Core Idea: The current rendered image is used as an image condition for the diffusion model, replacing the unconditional prior to estimate the source distribution, thereby achieving state-anchored gradient guidance.

Method

Overall Architecture

The core modification of AnchorDS lies in the SDS gradient computation: the source distribution estimate is replaced from the unconditional noise prediction \(\hat{\epsilon}_\phi(z_t; t, \emptyset)\) to an image-conditioned noise prediction \(\hat{\epsilon}_\phi(z_t; t, \emptyset, I^{(\tau)})\), where \(I^{(\tau)}\) is the rendered image at the current optimization step \(\tau\).

The new guidance gradient is: \(g_t^{(\tau)} = \hat{\epsilon}_\phi(z_t; t, y) - \hat{\epsilon}_\phi(z_t; t, \emptyset, I^{(\tau)})\)

The target term remains unchanged (text-conditioned), while the source term now encodes the structural and semantic information of the current 3D state.

Overall pipeline: render the current 3D model at each step → encode to latent and add noise → query the diffusion model twice (text-conditioned for target prediction, image-conditioned for source prediction) → backpropagate the difference gradient to update 3D parameters.

Key Designs

  1. Dynamic Source Distribution Anchoring (Core):

    • Function: Replace the unconditional prior with an image-conditioned diffusion model to estimate the source distribution.
    • Mechanism: Using IP-Adapter or ControlNet, the current rendered image \(I^{(\tau)}\) is fed as an image condition into the diffusion model.

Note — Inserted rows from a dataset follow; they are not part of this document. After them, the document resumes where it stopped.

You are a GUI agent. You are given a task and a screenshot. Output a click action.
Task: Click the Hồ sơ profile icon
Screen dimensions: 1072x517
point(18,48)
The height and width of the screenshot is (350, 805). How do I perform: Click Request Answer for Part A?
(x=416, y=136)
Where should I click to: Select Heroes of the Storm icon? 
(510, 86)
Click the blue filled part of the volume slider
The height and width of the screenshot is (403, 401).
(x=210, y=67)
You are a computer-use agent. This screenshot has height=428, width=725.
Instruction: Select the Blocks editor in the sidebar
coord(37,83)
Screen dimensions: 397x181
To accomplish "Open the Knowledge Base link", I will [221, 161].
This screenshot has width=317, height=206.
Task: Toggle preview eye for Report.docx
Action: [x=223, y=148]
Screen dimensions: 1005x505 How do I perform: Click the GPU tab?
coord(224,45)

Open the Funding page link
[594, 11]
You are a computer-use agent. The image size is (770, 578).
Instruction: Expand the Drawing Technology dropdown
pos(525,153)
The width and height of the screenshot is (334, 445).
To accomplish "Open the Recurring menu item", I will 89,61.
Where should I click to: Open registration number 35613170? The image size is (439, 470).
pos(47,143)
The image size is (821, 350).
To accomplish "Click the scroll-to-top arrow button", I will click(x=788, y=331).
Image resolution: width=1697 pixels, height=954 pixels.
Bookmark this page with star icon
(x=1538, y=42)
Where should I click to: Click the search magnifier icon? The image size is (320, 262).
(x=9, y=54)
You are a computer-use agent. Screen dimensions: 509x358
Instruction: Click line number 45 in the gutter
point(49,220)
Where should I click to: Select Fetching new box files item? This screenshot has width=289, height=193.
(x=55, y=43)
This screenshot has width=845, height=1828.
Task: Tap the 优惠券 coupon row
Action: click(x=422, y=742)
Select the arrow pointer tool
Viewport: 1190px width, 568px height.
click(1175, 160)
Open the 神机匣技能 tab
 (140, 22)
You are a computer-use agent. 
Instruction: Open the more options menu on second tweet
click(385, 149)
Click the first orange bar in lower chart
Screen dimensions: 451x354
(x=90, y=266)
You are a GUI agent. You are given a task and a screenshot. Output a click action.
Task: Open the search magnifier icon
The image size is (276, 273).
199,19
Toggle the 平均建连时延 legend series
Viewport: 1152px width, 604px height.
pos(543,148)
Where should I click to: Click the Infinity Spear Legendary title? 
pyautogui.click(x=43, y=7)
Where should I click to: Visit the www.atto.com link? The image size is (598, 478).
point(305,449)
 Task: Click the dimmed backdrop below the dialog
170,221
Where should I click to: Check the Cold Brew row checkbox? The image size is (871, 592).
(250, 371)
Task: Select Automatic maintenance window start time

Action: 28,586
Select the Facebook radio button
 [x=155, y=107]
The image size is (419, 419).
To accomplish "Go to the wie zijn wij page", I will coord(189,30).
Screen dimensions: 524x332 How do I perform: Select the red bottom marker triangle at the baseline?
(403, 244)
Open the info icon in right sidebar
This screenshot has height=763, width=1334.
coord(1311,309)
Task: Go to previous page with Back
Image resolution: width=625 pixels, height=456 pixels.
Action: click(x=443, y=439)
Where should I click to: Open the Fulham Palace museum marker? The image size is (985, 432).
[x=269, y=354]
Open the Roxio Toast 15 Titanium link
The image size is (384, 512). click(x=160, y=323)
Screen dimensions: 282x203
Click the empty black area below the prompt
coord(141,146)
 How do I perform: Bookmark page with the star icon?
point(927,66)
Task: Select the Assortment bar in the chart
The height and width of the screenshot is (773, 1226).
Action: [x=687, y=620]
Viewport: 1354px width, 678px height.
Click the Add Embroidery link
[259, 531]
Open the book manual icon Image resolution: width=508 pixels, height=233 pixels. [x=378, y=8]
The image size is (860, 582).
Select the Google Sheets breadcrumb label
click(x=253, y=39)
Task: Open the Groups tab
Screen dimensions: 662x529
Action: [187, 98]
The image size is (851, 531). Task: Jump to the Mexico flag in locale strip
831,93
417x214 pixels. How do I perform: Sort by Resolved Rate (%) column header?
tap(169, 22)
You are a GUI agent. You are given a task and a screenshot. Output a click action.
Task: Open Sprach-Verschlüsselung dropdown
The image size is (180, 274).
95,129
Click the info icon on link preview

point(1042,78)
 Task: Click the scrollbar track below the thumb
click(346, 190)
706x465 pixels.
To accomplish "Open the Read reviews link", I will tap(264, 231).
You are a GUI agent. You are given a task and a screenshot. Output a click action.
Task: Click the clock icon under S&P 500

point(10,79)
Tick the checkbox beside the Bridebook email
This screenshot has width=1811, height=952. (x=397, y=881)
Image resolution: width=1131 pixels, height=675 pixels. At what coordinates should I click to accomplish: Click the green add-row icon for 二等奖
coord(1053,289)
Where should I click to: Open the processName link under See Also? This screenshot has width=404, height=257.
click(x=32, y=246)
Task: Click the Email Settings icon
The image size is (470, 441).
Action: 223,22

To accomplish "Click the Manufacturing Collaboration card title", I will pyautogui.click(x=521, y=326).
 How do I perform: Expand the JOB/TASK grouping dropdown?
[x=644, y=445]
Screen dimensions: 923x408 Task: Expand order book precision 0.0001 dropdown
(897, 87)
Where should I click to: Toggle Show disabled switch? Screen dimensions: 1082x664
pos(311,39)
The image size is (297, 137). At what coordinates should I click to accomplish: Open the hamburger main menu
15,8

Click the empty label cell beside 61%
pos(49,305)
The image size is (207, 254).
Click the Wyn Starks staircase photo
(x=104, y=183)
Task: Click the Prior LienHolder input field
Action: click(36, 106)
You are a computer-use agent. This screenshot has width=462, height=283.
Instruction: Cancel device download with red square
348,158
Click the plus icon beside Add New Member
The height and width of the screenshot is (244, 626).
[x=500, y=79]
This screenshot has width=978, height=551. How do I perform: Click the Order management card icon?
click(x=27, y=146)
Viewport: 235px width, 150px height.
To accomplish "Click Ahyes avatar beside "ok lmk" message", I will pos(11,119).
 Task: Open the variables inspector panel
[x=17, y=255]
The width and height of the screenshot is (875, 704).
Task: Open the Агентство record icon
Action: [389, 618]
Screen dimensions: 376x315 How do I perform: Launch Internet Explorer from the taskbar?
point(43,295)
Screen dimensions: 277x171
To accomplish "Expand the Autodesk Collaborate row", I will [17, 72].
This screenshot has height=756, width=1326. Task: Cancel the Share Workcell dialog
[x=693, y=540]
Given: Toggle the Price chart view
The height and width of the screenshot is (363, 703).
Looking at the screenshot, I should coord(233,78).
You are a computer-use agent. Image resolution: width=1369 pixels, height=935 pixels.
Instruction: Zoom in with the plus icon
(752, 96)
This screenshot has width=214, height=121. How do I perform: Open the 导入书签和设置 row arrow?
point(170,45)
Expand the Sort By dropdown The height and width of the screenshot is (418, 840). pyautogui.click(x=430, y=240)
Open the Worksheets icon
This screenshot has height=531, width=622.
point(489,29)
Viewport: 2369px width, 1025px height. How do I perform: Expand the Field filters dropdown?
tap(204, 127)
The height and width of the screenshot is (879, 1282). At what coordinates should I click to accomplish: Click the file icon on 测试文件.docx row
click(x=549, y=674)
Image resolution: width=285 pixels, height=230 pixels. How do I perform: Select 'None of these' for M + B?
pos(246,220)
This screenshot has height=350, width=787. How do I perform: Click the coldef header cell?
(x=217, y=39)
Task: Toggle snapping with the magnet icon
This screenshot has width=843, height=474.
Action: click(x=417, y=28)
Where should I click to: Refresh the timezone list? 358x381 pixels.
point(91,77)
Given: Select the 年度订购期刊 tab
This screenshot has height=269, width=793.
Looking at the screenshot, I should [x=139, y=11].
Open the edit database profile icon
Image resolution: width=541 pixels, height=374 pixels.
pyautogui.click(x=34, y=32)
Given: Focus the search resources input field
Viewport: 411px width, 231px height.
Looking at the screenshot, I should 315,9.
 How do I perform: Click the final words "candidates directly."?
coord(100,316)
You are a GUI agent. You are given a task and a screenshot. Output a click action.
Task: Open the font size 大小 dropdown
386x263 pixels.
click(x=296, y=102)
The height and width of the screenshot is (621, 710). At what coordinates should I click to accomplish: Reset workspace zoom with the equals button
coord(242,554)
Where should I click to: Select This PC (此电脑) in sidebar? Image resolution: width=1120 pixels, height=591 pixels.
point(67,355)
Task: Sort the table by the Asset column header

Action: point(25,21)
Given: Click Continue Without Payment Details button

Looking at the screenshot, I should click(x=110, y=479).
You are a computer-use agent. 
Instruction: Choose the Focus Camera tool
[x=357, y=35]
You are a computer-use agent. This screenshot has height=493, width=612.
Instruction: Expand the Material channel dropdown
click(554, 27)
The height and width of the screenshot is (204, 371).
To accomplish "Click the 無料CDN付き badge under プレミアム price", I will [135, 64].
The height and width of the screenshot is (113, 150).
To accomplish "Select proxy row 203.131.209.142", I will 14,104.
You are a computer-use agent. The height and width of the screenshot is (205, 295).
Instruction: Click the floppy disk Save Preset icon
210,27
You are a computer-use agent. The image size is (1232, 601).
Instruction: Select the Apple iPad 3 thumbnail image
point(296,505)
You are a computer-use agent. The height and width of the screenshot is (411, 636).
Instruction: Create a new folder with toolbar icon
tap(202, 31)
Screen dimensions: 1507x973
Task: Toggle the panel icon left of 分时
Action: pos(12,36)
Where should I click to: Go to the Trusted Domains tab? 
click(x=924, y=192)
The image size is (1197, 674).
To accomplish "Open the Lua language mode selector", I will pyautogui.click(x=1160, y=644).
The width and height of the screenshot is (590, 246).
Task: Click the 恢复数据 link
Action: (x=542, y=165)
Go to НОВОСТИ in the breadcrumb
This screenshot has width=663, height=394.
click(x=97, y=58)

The image condition does not constrain the output content but serves as a contextual anchor that guides generation while preserving the structural information of the current 3D state.
    • Design Motivation: Pretrained image-conditioned diffusion models inherently possess image inversion capability — the model's intrinsic image-to-latent mapping is directly leveraged for accurate source anchoring without additional inversion steps. Only one extra U-Net forward pass is required (parallelizable with the original pass), keeping runtime identical to standard SDS.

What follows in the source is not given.